▶ Instructions for the task
Below are some entries. Repeat exactly the lines from the one with "Click the magnifier icon in the search bar" through the one with "Click the RIP label in the left gutter", and only those.

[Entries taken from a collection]
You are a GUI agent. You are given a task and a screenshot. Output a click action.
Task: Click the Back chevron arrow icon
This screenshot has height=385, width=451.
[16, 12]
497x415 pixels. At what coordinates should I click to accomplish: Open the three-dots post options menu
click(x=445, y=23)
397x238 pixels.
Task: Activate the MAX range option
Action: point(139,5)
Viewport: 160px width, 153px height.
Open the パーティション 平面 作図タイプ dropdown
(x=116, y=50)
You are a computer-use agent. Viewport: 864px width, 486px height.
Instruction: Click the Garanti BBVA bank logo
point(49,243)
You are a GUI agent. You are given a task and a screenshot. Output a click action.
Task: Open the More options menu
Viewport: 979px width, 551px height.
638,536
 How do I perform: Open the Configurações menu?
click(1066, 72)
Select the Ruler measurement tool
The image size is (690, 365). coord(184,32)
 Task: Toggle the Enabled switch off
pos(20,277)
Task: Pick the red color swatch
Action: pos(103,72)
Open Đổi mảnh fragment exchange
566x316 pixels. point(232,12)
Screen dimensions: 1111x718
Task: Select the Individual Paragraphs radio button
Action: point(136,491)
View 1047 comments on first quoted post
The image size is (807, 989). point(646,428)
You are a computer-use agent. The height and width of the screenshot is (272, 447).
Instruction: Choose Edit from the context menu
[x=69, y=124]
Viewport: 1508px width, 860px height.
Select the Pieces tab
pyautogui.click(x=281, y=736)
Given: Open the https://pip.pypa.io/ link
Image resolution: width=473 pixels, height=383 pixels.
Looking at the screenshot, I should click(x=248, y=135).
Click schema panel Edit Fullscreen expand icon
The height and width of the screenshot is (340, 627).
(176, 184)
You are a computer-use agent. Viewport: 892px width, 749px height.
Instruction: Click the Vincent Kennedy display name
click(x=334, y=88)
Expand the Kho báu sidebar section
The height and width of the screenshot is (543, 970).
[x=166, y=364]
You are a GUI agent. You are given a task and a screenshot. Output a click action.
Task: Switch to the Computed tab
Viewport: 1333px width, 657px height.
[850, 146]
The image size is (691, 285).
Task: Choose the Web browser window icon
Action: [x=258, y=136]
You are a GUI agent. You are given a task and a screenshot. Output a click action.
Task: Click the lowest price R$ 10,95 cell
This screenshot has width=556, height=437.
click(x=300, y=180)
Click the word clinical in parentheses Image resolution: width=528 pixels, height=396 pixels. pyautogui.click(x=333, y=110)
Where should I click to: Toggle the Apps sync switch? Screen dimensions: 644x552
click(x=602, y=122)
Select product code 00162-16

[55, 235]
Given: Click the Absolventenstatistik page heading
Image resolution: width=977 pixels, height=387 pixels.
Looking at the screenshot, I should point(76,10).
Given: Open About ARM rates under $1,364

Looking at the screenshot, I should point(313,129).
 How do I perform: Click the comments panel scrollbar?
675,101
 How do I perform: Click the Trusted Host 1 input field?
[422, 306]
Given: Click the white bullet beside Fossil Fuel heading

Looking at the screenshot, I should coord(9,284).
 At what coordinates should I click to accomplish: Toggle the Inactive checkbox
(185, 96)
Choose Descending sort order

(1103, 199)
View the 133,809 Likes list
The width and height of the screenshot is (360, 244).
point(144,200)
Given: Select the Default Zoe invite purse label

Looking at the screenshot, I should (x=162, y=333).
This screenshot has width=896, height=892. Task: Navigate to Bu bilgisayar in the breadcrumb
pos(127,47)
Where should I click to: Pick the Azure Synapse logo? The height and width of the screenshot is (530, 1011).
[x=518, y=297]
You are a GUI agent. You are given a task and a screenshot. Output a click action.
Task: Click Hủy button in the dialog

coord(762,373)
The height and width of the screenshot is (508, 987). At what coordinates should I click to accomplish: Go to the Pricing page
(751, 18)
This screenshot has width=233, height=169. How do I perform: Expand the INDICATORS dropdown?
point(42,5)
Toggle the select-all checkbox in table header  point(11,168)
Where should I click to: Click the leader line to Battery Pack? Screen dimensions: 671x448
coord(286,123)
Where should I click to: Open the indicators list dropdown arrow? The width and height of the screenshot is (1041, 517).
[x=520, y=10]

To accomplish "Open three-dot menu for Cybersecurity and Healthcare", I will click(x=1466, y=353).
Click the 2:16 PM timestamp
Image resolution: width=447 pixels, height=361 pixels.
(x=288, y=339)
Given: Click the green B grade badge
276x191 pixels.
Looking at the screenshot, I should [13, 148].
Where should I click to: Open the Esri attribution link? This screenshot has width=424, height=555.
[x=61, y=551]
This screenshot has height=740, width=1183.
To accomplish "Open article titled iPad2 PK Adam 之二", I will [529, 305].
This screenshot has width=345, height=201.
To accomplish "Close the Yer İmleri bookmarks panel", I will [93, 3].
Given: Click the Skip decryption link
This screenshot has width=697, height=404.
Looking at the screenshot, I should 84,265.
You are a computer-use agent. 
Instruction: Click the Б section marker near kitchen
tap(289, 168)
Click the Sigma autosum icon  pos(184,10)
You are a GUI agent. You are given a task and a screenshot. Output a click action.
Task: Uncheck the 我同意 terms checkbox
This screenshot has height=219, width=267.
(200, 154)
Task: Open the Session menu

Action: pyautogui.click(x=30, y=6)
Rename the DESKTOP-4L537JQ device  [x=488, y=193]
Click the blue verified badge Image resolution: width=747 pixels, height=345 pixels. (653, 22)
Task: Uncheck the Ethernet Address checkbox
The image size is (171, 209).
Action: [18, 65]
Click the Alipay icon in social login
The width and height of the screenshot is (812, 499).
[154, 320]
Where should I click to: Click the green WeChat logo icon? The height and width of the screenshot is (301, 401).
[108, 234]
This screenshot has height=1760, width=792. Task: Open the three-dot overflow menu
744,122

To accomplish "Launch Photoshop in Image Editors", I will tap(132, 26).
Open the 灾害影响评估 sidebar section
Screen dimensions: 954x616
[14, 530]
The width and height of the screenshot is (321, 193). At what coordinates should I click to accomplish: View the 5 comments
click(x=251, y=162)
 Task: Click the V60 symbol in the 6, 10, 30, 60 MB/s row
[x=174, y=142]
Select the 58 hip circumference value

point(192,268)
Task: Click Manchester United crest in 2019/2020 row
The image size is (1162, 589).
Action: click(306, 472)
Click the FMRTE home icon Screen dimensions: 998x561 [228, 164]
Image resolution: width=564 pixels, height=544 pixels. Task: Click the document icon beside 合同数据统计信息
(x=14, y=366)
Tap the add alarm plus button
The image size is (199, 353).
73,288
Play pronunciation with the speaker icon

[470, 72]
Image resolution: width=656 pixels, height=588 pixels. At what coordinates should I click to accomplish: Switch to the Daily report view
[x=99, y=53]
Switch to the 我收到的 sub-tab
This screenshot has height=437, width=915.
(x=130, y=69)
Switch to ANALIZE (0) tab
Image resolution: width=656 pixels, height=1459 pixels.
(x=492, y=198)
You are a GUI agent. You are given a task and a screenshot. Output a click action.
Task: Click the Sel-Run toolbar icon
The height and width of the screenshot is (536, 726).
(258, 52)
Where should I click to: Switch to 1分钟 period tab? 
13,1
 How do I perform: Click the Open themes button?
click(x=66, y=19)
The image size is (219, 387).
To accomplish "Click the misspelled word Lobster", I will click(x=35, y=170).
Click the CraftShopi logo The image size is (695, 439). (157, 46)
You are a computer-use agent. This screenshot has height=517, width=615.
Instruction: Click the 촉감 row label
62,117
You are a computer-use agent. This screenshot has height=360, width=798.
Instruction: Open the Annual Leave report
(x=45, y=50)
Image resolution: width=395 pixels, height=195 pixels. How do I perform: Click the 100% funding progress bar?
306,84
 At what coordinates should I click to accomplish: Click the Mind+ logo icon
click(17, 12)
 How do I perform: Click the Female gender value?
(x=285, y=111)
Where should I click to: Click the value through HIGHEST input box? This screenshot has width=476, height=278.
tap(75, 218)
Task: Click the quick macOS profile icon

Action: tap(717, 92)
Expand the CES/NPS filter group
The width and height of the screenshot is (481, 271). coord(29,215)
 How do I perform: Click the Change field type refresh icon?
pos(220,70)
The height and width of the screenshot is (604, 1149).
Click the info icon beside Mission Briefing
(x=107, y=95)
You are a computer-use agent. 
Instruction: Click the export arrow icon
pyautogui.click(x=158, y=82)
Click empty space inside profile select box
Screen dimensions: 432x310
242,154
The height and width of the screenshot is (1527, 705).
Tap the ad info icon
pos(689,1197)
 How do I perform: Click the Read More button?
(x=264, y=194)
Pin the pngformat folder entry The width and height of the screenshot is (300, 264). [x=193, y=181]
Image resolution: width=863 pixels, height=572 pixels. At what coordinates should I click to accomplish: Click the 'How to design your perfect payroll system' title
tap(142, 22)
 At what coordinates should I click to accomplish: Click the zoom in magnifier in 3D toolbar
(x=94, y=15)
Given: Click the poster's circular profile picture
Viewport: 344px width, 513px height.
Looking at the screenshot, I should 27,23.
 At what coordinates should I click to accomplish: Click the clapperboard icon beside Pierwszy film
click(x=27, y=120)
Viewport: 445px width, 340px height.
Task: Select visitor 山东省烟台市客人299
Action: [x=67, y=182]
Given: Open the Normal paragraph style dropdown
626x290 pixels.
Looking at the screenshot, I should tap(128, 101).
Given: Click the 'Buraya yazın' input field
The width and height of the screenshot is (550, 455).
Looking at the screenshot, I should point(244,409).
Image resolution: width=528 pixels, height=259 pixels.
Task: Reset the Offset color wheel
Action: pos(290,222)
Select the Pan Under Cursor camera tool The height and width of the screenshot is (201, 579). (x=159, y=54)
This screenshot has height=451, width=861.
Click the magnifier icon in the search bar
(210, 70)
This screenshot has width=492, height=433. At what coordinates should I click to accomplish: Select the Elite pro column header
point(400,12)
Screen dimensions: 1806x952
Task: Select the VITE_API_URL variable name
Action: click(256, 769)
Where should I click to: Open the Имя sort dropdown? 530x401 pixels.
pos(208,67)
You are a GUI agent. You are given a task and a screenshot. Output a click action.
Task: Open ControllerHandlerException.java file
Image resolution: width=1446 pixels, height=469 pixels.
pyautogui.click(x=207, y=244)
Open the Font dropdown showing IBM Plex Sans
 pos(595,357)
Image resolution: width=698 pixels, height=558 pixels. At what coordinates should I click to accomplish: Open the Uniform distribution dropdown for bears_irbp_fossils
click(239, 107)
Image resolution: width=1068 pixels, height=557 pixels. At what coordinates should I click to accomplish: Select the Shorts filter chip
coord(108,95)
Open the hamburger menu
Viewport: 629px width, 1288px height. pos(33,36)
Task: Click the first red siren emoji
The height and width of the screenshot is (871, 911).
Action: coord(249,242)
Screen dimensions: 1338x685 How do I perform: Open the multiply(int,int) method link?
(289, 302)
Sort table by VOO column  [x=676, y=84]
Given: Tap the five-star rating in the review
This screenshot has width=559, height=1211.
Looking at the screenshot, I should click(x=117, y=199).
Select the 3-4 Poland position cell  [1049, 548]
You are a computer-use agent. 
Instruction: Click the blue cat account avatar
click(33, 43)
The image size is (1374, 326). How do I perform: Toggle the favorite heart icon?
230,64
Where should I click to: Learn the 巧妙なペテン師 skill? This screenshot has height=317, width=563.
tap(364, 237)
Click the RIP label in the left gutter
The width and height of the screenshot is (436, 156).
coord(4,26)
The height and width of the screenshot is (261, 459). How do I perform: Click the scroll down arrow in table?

▶ Written response
Click the magnifier icon in the search bar
(210, 70)
This screenshot has width=492, height=433. At what coordinates should I click to accomplish: Select the Elite pro column header
point(400,12)
Screen dimensions: 1806x952
Task: Select the VITE_API_URL variable name
Action: click(256, 769)
Where should I click to: Open the Имя sort dropdown? 530x401 pixels.
pos(208,67)
You are a GUI agent. You are given a task and a screenshot. Output a click action.
Task: Open ControllerHandlerException.java file
Image resolution: width=1446 pixels, height=469 pixels.
pyautogui.click(x=207, y=244)
Open the Font dropdown showing IBM Plex Sans
 pos(595,357)
Image resolution: width=698 pixels, height=558 pixels. At what coordinates should I click to accomplish: Open the Uniform distribution dropdown for bears_irbp_fossils
click(239, 107)
Image resolution: width=1068 pixels, height=557 pixels. At what coordinates should I click to accomplish: Select the Shorts filter chip
coord(108,95)
Open the hamburger menu
Viewport: 629px width, 1288px height. pos(33,36)
Task: Click the first red siren emoji
The height and width of the screenshot is (871, 911).
Action: coord(249,242)
Screen dimensions: 1338x685 How do I perform: Open the multiply(int,int) method link?
(289, 302)
Sort table by VOO column  [x=676, y=84]
Given: Tap the five-star rating in the review
This screenshot has width=559, height=1211.
Looking at the screenshot, I should click(x=117, y=199).
Select the 3-4 Poland position cell  [1049, 548]
You are a computer-use agent. 
Instruction: Click the blue cat account avatar
click(33, 43)
The image size is (1374, 326). How do I perform: Toggle the favorite heart icon?
230,64
Where should I click to: Learn the 巧妙なペテン師 skill? This screenshot has height=317, width=563.
tap(364, 237)
Click the RIP label in the left gutter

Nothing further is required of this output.